Centrafrique : violences à Bangui, sept morts depuis lundi

Au moins sept personnes ont été tuées depuis lundi dans des violences à Bangui, la capitale centrafricaine, a annoncé le ministre de la Sécurité, Dominique Saïd Panguindji.

La tension est toujours vive en Centrafrique, particulièrement à Bangui. Au moins sept personnes ont été tuées dans des violences dans la capitale, depuis l’agression, lundi, de représentants d’une faction de l’ex-séléka par des individus armés, a annoncé, ce mardi 2 octobre 2015, le ministre centrafricain de la Sécurité, Dominique Saïd Panguindji.

« Le bilan provisoire est de sept morts et un blessé dont le pronostic vital est aujourd’hui favorable », a déclaré le ministre à la radio d’Etat tout en précisant que quatre membres de l’Union pour la paix en Centrafrique (UPC) avaient été tués lors d’une agression et que des représailles contre des chrétiens avaient fait trois autres morts.

C’est lors de la concertation nationale avec les autorités de transition à laquelle une délégation de l’UPC a assisté que des violences ont éclaté. Selon une source militaire, ce sont des miliciens anti-balaka, majoritairement chrétiens, qui ont attaqué le taxi à bord duquel se trouvait la délégation de l’UPC au quartier Combattant, sur la route de l’aéroport, avant d’enlever et de tuer ses occupants.

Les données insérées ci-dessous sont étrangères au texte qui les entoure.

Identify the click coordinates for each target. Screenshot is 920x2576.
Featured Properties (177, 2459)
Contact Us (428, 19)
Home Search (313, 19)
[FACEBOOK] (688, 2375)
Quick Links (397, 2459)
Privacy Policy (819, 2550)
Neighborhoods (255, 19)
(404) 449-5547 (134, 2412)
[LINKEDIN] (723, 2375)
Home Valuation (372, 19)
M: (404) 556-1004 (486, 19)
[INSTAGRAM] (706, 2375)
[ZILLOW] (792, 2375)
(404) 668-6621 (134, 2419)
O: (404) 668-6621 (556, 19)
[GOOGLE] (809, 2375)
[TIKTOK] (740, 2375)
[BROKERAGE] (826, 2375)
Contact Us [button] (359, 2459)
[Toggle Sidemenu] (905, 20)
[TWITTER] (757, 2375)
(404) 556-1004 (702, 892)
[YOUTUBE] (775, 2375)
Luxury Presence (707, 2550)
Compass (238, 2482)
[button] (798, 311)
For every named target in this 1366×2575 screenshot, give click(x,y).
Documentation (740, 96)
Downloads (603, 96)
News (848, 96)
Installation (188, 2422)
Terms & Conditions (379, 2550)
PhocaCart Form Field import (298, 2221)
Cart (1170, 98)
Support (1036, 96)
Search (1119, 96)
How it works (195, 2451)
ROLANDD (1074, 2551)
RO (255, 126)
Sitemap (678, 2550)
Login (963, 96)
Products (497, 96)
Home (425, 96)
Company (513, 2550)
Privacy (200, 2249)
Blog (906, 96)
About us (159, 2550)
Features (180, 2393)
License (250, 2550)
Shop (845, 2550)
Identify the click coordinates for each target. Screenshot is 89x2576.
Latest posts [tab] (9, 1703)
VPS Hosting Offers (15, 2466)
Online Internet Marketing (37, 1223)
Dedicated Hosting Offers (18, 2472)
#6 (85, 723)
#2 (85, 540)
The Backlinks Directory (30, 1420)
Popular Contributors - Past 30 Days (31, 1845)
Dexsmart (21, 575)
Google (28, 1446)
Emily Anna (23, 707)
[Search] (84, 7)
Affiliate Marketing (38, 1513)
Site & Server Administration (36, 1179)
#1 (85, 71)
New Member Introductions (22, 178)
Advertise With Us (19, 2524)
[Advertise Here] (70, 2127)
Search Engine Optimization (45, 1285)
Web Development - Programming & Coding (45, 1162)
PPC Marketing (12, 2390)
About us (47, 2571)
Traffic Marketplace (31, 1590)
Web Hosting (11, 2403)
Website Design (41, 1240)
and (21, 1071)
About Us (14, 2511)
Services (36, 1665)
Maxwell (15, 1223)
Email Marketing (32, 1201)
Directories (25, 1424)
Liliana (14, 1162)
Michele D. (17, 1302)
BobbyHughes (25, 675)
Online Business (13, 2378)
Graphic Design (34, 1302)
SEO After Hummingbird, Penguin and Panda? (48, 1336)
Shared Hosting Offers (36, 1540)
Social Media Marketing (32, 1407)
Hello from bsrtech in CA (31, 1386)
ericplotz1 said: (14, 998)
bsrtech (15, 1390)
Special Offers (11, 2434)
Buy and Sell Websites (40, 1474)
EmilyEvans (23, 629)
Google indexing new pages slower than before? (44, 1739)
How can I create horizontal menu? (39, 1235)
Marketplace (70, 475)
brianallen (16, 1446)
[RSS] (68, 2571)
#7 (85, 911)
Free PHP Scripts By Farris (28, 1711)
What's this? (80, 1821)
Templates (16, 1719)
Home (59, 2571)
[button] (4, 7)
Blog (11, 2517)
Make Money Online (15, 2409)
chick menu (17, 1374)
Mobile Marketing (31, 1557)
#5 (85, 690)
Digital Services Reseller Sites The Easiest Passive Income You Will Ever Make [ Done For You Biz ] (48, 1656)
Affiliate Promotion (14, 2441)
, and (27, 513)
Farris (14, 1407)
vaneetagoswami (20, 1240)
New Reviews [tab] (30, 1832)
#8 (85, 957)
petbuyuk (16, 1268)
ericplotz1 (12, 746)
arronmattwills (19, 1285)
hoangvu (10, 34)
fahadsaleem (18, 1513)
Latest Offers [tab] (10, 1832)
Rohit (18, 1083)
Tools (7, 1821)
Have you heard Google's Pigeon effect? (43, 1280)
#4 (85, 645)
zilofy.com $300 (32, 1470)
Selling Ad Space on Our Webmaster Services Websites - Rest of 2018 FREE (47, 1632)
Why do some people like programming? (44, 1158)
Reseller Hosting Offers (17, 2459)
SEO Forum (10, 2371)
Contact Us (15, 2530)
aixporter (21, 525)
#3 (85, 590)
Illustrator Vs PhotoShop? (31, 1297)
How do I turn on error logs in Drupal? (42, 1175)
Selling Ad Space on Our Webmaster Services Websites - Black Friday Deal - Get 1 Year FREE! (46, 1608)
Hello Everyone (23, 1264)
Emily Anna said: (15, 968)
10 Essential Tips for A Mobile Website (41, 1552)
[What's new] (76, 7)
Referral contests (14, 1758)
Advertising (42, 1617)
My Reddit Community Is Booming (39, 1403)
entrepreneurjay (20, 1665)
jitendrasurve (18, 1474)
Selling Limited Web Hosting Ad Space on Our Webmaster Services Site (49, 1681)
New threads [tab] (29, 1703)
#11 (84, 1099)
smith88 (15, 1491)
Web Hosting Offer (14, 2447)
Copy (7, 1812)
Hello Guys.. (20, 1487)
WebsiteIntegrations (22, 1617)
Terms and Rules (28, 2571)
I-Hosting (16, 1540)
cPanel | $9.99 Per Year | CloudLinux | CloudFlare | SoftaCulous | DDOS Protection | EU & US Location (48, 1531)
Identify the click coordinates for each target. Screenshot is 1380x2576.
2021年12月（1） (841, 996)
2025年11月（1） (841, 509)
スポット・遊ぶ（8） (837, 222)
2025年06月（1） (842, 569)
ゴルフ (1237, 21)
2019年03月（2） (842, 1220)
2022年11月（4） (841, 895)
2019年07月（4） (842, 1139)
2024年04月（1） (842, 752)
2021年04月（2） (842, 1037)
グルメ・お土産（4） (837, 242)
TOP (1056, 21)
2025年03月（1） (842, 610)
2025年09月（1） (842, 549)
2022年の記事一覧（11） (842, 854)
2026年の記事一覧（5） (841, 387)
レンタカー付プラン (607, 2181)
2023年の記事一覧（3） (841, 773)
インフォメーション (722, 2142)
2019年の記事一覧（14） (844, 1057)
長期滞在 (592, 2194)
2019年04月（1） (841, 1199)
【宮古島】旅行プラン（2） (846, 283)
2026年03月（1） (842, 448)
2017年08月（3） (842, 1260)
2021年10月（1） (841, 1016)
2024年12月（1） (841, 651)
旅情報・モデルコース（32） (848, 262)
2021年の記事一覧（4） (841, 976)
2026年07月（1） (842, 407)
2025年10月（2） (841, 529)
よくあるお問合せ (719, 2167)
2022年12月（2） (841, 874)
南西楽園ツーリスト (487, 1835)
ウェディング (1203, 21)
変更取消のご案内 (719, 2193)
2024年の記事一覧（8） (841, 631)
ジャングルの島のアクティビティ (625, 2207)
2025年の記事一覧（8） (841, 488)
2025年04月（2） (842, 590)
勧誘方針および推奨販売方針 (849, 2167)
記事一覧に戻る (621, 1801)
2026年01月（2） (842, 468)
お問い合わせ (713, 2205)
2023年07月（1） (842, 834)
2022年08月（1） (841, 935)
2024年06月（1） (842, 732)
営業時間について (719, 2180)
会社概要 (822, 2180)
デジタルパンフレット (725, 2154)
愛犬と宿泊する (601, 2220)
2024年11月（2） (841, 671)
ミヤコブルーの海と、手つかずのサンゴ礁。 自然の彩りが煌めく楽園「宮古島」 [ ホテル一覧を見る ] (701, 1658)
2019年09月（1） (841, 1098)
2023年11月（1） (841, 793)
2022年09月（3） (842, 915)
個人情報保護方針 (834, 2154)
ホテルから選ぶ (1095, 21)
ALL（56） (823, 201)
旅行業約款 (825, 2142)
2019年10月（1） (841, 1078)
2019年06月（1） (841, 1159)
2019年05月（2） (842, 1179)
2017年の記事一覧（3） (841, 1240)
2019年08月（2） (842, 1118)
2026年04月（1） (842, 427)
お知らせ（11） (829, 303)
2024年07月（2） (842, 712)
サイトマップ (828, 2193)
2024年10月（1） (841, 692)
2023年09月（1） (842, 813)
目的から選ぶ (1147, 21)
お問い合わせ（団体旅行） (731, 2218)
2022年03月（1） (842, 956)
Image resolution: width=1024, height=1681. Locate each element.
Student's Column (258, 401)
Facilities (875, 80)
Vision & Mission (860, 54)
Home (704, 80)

Mardi, les habitants de Lakouanga, un quartier voisin du PK5, ont barricadé les principales avenues menant au centre ville pour protester contre ces nouvelles violences. Les trois personnes tuées lors des représailles étaient des vendeurs d’eau potable habitant Lakouanga, selon plusieurs témoignages. « Le gouvernement condamne cette violence inutile qui n’a pas d’autre but que d’instaurer la terreur et le chaos », estime le ministre de la Sécurité.

Depuis la chute du Président Bozizé, en mars 2013, la Centrafrique est plongée dans une grave crise politique, déclenchant des tueries entre communautés musulmanes et chrétiennes qui, depuis septembre, ont fait 61 morts et plus de 300 blessés.